As was said in Chris Hayes' 'Twilight of the Elites':

Institutional failure across the board has landed us in modern America, where wages are falling, fraud and corruption in the banking industry are flourishing, jobs are lost, and everyone—correctly, cynically—believes the game is rigged against the little guy.

The problems of a wealth gap may be a harbinger of coming breakdown and some type of event in the protest- reform-rebellion-revolution axis.  Since the gap if growing and the bottom is sinking rather than rising, the problems are expanding.

Among the discussion points the group noted:

This idea of breakdown is reminiscent of Marx's view of conflict and tensions driving change, although Tainter does not focus on social groups.

America has had revolutions before, staring in the 18th century, but our civil war and one might view changes during the Depression as a form of radical governmental change. The idea of change during times of crisis such as discussed by Naomi Klein in The Shock Doctrine was raised. In the past conservative movements have exploited these as opportunities to get policies in place that were not acceptable by normal democratic processes.

America has a range of problem-solving organisations, but we have a proliferation of problems such as the previously noted redistribution issues and the wealth gap, overpopulating, resource depletion etc. This fits the abstract Tainter model, but a wealth of details need to be added to make this a predictive model, although we clearly have difficulty managing the increased costs per capita of society, such as the basic for food, shelter, education and the like.

We have been unable to decide on and execute the difficult political choices to assign resources.  There are many reasons including the democratic challenge of citizen understanding of the many details of how things operate.  Good examples of this can be found in David Cay Johnston's The Fine Print

"No other modern country gives corporations the unfettered power found in America to gouge cus­tomers, shortchange workers, and erect barriers to fair play. A big reason is that so little of the news ... addresses the private, government-approved mechanisms by which price gouging is employed to redistribute income upward."
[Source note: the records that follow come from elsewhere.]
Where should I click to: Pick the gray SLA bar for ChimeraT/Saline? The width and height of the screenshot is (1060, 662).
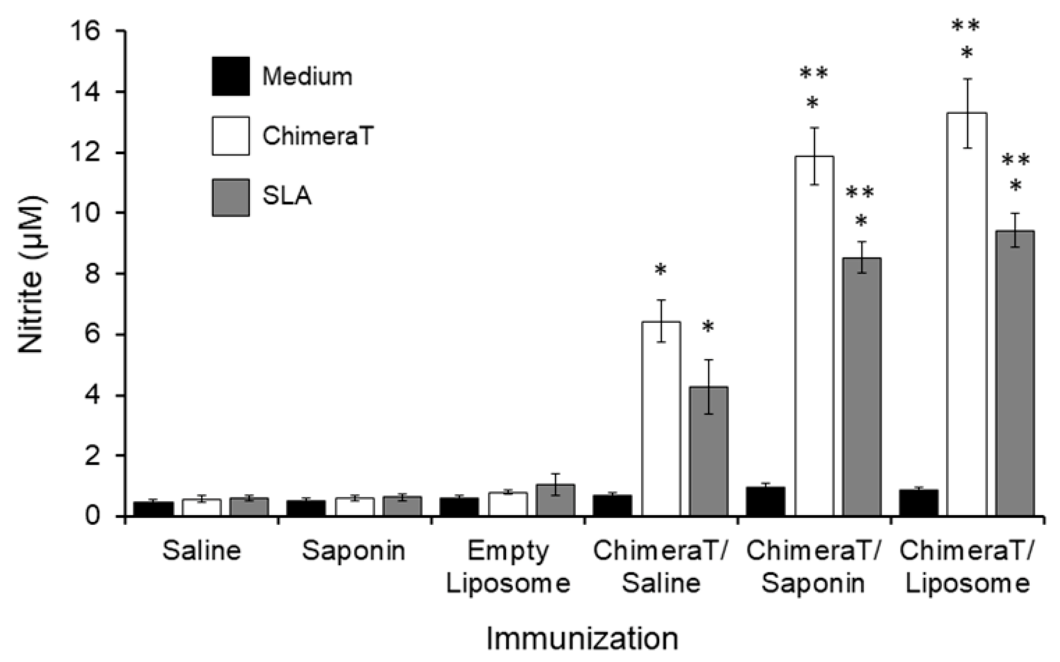click(x=708, y=451)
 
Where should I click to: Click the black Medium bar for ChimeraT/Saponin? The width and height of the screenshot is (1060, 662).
click(x=766, y=501)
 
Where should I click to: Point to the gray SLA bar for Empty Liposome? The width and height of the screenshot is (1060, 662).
click(x=555, y=499)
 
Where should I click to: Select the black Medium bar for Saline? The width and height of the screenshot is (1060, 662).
click(x=153, y=508)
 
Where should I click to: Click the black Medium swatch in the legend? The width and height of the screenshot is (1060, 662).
click(x=231, y=76)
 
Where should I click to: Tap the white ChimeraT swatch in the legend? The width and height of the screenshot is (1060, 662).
click(x=231, y=136)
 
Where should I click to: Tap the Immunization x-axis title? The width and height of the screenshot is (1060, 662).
click(x=582, y=639)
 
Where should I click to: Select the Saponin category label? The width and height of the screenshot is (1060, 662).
click(x=354, y=551)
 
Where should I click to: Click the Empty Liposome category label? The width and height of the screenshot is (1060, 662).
click(x=508, y=567)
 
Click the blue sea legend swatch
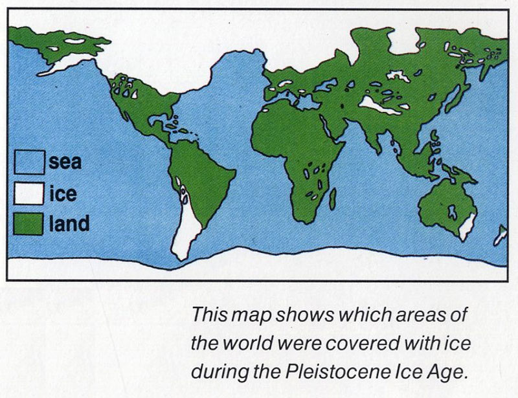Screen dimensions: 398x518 click(x=29, y=162)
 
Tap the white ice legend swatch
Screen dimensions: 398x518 click(x=29, y=192)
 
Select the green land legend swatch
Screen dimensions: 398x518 click(x=29, y=223)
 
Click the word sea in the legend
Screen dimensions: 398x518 click(x=65, y=162)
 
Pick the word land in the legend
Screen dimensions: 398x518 click(x=69, y=223)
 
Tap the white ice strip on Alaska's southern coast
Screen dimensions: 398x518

Competing ideas of fairness, greed and freedom were mentioned as well as rule by powerful elites. The role of greed in things like the housing crisis was debated.  Were greedy home owners at fault or was it largely the lenders who manipulated the system for their own gain and took advantage of people trying to achieve a reasonable version of the American Dream? The decline of the middle class and sucking up their wealth was pointed. Efforts to privatize their social security retirement was one example of where greedy efforts to tap others resources was beaten back.
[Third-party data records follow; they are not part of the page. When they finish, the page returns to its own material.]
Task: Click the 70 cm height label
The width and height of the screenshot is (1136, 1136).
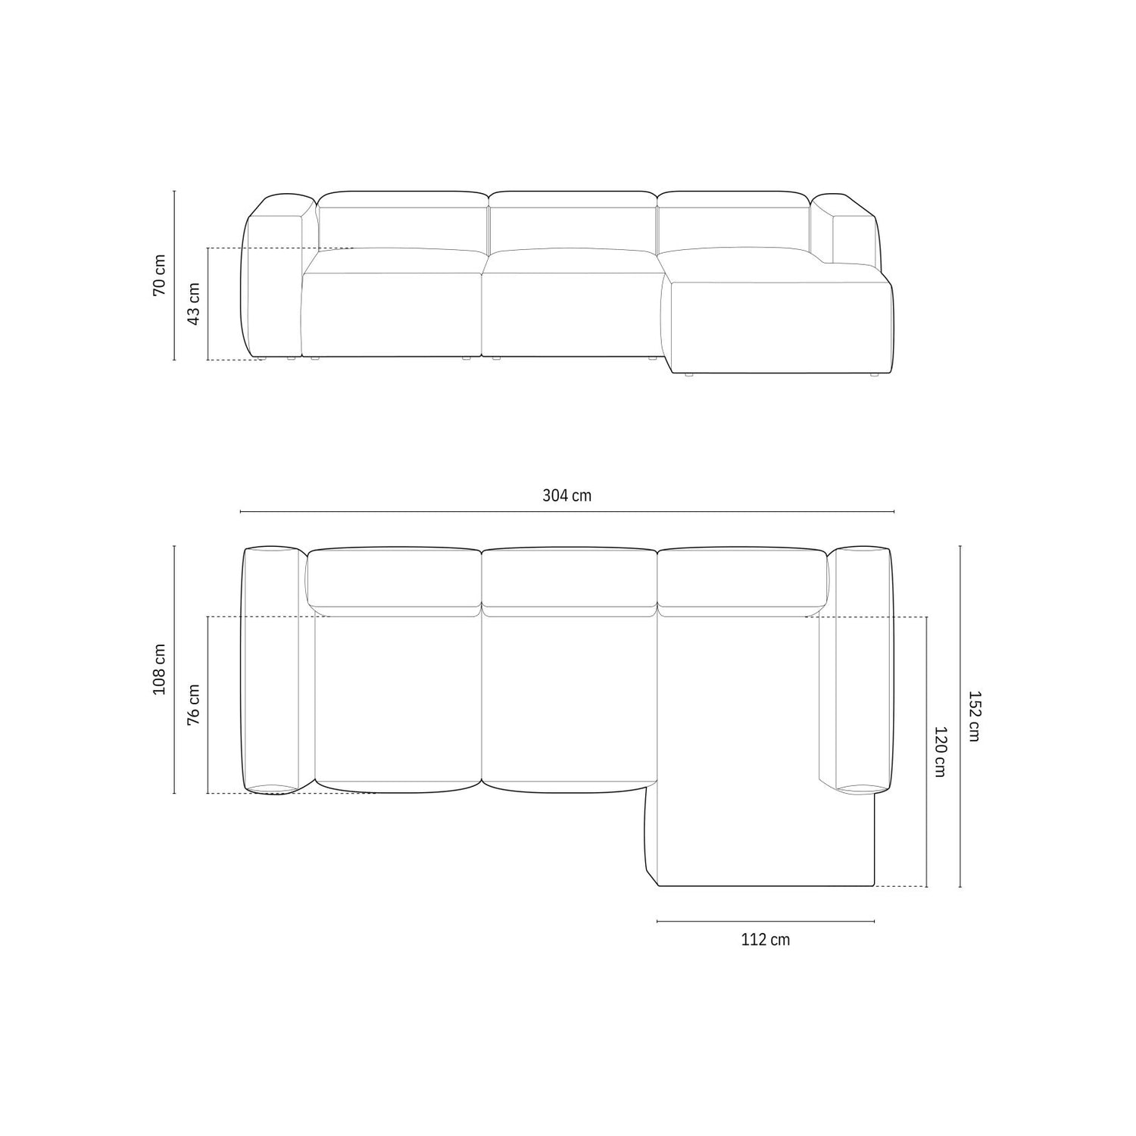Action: click(159, 275)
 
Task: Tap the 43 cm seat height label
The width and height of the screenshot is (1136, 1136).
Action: click(193, 304)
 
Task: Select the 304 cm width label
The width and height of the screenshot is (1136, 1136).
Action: click(566, 496)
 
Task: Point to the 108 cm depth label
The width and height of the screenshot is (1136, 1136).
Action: click(159, 669)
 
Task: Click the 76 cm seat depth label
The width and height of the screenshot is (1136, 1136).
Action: click(193, 704)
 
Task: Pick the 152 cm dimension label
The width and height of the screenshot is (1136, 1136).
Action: click(973, 716)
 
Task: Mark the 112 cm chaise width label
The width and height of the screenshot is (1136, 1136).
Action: click(765, 940)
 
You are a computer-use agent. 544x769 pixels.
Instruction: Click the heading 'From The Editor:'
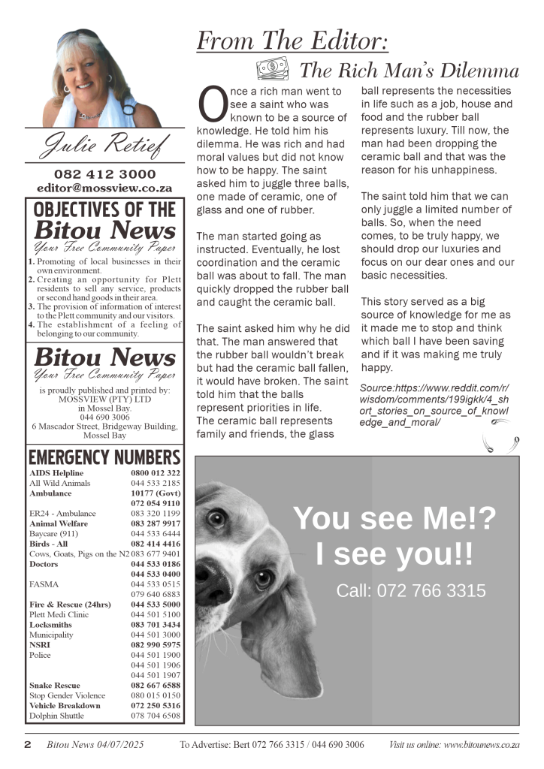tap(292, 41)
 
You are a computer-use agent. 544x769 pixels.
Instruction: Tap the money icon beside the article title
tap(272, 70)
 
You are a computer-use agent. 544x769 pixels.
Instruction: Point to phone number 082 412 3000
tap(104, 174)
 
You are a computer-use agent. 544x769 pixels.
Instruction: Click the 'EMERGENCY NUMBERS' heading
tap(104, 457)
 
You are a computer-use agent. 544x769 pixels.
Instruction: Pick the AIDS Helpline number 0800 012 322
tap(156, 473)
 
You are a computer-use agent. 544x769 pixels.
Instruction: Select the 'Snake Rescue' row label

The ability to fool a relatively ignorant, ill-attending populace was discussed - see my earlier blog on Misinformation, Lies and Ignorance. Some personal cases were discussed where knowing the details of tax law could be used by individuals and not just large organizations who bend law to their interests.
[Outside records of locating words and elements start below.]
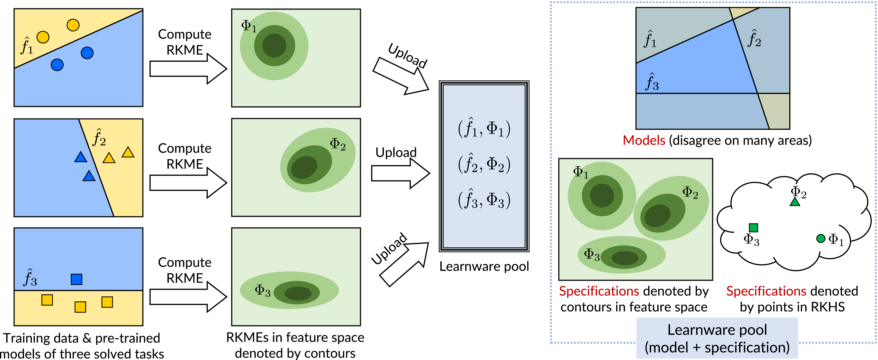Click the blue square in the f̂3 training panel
coord(76,279)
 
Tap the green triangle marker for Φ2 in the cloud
coord(795,202)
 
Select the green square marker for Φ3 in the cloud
coord(753,227)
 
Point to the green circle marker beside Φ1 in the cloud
coord(821,239)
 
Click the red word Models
coord(644,140)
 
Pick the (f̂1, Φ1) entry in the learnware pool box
coord(484,129)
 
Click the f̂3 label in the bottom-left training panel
coord(30,278)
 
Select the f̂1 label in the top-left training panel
coord(27,46)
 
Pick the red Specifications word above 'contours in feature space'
coord(599,291)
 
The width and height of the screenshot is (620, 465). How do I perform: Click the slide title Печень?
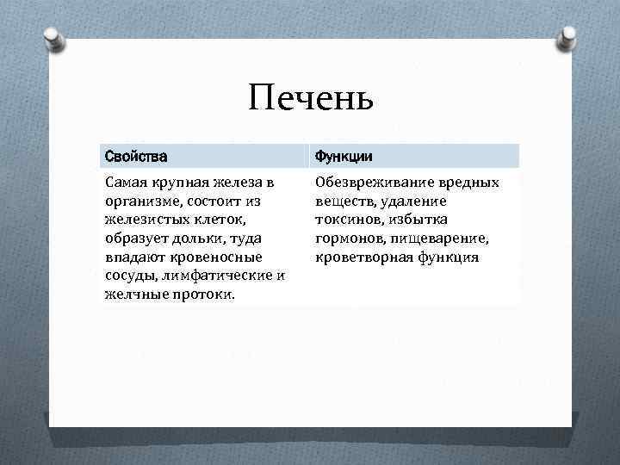(310, 99)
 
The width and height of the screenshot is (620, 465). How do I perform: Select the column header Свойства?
(135, 156)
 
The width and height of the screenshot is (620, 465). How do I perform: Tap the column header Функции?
(343, 156)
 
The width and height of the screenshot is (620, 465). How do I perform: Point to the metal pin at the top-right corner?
(567, 36)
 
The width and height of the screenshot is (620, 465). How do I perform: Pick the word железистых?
(144, 220)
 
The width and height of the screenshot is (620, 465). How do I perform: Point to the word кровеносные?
(213, 257)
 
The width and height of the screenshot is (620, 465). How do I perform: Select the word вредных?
(466, 183)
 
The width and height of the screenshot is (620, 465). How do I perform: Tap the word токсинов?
(349, 220)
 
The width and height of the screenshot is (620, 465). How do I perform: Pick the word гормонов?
(349, 239)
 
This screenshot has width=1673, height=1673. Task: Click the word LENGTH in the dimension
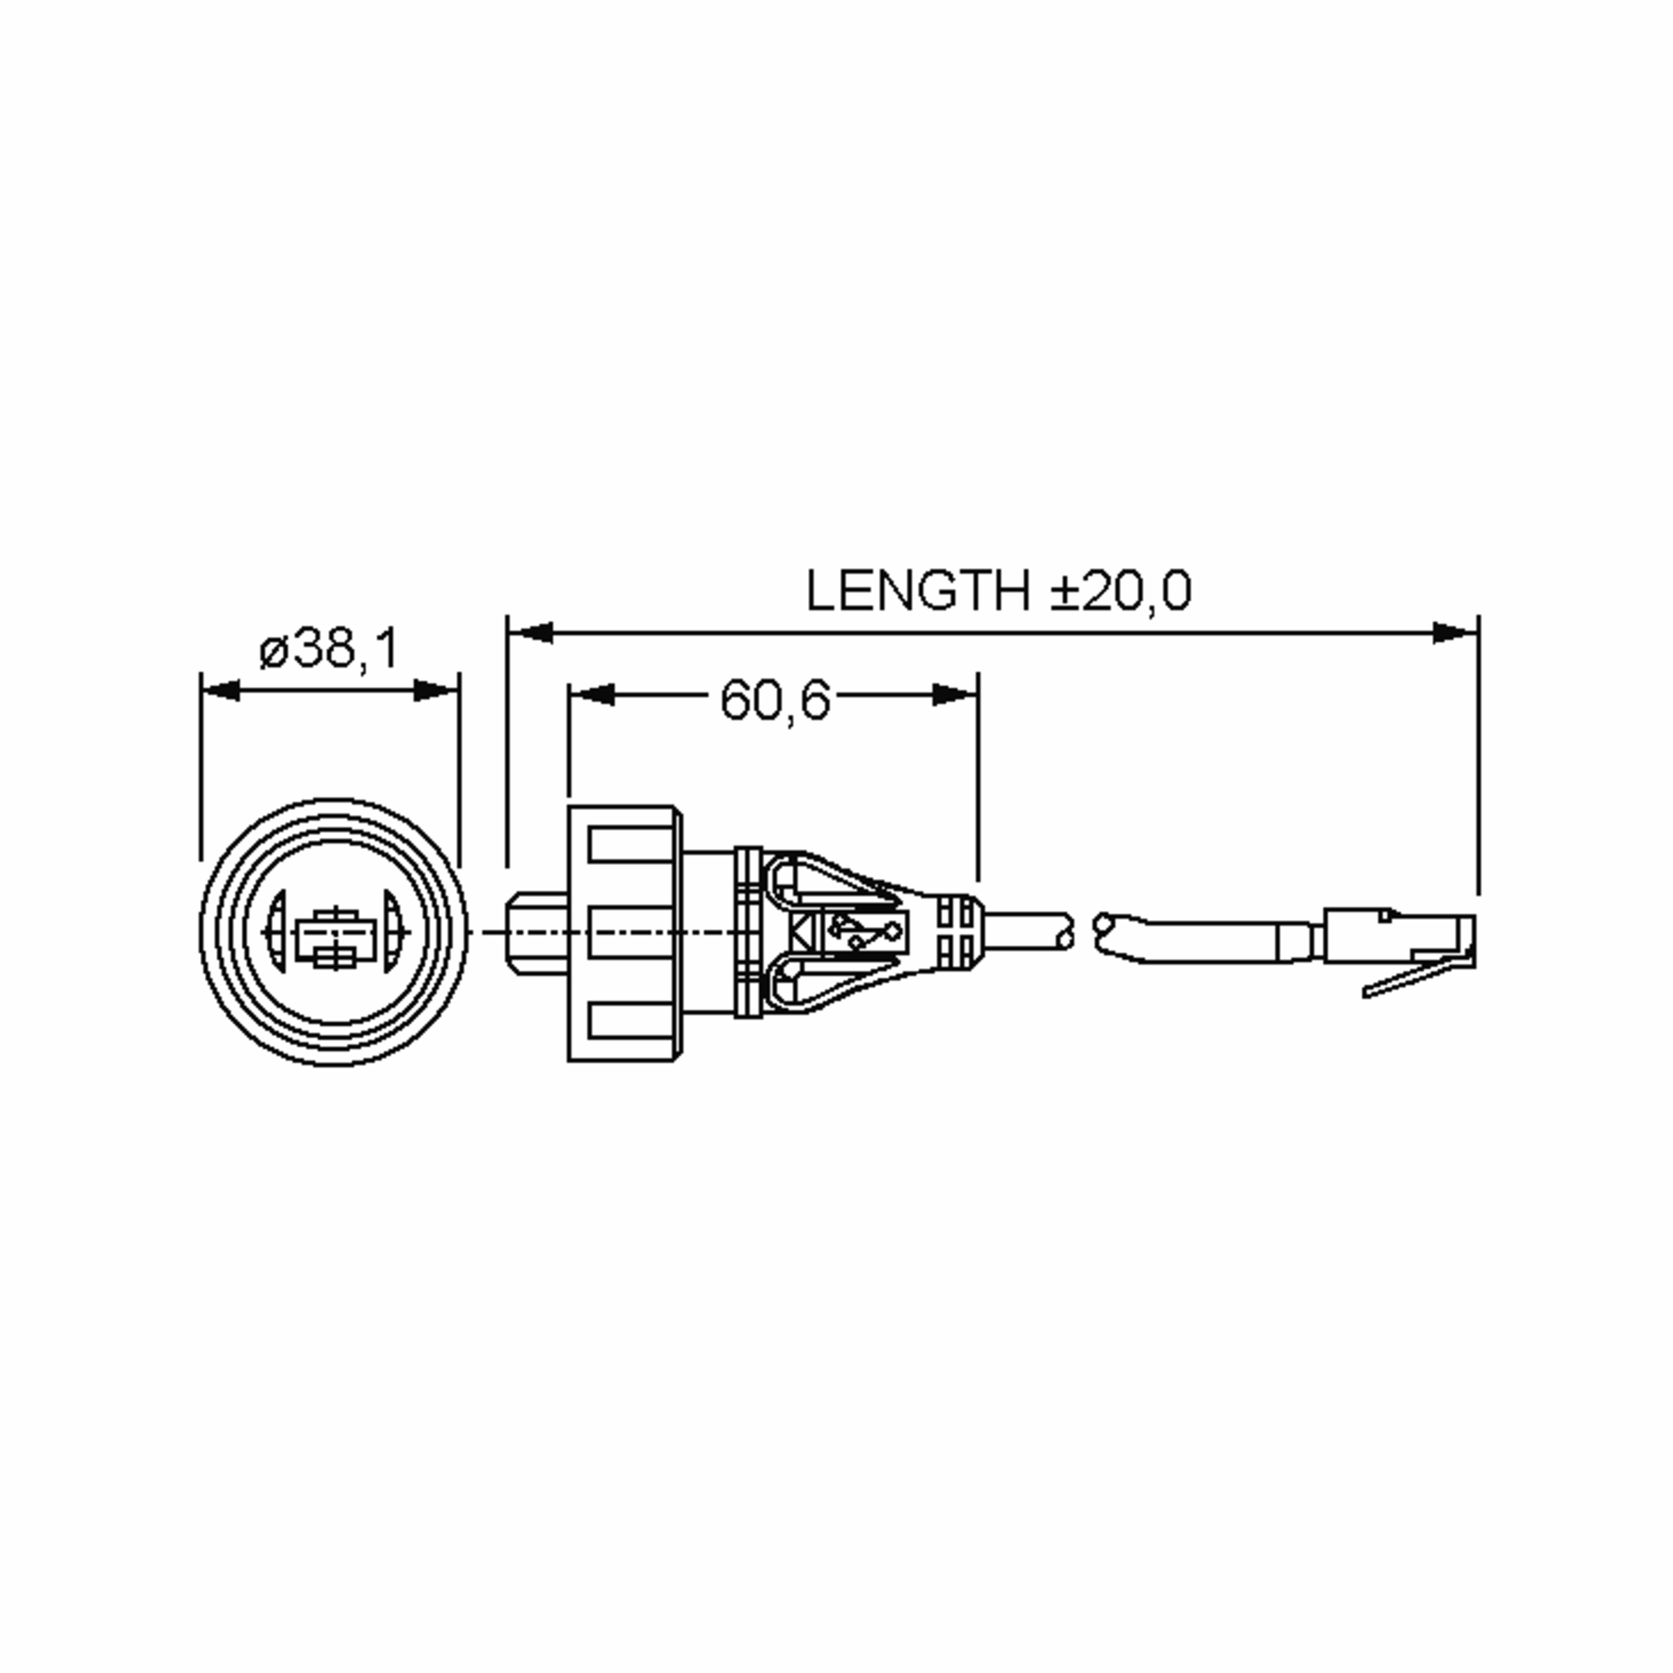[917, 590]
The ideas of meritocracy (rule by the best) vs oligarchy in America were discussed.  Chris Hayes' Twilight of the Elites was cited as a good discussion of the issues.

Our techno-society requires high energy use and we may be reaching its safe use limits or depletion with no tech solutions yet available. We seem to be declining in some tech area. According to 
David Cay Johnston wpay high prices for poor quality Internet speeds — speeds that are now slower than in other countries like Lithuania, Ukraine and Moldavia. 

"If you buy one of these triple-play packages that are heavily advertised — where you get Internet, telephone and cable TV together — typically you'll pay what I pay, about $160 a month including fees. The same service in France is $38 a month."

                              from Johnston's book, 
The Fine Print: How Big Companies Use "Plain English" to Rob You Blind.

That hurts the American Exceptionalism myth.